▸ **Activity**:
Your answer needs to include each line of the records in which the string "title" can be found.

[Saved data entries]
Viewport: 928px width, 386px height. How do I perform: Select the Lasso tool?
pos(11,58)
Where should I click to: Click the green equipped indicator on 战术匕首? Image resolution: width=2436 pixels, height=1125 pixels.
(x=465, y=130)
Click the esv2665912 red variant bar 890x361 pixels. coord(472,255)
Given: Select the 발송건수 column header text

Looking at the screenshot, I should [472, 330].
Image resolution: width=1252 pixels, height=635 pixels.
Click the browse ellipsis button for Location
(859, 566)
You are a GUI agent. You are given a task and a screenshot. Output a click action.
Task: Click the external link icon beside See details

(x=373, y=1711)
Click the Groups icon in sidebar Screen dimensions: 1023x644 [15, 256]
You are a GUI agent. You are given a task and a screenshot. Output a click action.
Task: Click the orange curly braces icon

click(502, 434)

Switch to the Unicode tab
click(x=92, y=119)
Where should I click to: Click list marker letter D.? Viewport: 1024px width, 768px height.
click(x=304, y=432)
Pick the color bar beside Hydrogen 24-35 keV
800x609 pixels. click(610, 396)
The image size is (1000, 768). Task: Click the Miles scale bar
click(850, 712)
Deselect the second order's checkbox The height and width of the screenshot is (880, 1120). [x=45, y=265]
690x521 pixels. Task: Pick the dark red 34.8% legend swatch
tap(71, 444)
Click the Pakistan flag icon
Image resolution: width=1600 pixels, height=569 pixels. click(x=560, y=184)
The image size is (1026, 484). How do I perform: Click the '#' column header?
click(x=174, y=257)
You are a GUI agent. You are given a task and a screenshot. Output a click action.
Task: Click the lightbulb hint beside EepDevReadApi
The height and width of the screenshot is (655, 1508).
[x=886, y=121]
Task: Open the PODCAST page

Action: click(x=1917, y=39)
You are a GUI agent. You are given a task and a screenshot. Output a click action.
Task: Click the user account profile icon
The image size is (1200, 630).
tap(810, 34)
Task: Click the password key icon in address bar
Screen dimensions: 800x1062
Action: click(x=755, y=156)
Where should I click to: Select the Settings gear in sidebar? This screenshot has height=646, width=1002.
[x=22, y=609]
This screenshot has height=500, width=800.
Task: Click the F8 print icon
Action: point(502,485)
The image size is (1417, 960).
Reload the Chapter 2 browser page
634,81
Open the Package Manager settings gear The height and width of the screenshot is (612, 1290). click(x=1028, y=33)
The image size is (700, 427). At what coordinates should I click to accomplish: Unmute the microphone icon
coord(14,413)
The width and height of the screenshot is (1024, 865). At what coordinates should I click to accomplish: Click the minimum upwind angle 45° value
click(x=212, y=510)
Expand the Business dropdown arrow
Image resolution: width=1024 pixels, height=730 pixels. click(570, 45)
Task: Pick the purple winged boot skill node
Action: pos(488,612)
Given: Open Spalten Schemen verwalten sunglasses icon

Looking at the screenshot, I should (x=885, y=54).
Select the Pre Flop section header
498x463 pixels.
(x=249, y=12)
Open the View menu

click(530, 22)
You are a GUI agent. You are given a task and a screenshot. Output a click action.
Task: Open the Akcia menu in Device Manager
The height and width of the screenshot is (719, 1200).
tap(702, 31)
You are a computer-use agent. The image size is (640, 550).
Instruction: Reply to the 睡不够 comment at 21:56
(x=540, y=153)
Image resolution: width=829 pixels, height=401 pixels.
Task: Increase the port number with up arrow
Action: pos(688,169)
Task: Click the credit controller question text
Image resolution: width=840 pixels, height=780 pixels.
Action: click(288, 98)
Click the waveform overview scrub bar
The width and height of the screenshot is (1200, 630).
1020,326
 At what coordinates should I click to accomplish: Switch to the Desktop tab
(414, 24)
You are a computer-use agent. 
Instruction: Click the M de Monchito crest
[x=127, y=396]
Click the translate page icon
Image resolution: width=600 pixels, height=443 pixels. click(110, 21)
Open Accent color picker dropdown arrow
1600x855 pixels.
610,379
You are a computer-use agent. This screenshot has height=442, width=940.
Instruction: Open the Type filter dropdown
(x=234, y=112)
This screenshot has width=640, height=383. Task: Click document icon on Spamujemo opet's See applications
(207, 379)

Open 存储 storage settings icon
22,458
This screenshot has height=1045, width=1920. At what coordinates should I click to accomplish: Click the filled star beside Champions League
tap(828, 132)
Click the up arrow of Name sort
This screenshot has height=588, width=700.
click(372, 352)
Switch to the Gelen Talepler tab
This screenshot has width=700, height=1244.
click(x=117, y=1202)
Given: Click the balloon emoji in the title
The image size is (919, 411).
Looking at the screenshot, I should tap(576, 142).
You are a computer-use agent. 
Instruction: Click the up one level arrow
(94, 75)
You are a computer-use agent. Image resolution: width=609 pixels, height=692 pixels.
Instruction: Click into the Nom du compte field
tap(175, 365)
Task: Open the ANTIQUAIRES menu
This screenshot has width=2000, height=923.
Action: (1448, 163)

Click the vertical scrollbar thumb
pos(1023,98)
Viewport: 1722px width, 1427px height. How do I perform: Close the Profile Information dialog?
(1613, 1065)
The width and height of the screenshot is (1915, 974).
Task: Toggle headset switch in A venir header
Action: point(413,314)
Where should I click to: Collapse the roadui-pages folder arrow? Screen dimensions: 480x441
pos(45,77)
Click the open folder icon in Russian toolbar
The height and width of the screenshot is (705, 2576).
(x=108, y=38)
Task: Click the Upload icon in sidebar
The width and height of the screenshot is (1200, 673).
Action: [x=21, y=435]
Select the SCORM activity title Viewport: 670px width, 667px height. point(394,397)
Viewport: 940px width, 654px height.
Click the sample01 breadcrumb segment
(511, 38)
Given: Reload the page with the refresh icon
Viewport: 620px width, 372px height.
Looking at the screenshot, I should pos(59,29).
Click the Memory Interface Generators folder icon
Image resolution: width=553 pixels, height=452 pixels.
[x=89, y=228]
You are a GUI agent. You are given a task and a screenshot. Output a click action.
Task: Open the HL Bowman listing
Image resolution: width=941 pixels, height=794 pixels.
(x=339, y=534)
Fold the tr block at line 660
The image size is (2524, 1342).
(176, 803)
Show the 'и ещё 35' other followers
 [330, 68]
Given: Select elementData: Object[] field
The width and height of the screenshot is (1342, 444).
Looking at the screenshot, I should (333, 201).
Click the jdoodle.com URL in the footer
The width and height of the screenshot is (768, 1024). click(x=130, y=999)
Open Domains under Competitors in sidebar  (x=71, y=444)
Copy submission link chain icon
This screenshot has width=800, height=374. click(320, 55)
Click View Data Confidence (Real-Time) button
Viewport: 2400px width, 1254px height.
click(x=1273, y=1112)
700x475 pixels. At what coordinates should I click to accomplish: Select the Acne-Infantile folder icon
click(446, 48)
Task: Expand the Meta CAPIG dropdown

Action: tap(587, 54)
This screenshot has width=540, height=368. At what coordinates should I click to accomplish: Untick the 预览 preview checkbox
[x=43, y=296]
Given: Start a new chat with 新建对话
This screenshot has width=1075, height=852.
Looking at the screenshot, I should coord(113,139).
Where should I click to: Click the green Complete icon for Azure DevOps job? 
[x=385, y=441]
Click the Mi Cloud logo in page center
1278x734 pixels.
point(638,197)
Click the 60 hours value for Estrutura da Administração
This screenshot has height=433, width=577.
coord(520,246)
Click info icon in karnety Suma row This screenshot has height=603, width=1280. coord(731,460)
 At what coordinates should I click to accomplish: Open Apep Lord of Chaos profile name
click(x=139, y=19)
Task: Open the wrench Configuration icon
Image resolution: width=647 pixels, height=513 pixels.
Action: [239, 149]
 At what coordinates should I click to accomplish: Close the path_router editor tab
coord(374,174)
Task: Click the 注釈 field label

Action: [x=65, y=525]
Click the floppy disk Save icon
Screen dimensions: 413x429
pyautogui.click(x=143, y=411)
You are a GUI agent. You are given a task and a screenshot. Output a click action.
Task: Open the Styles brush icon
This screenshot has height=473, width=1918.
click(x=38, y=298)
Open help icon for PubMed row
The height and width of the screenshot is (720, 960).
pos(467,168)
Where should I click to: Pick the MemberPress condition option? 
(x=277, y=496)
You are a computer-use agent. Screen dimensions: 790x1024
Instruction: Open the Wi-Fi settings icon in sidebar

▸ **Exercise output**:
Given: Click the balloon emoji in the title
Select the SCORM activity title Viewport: 670px width, 667px height. point(394,397)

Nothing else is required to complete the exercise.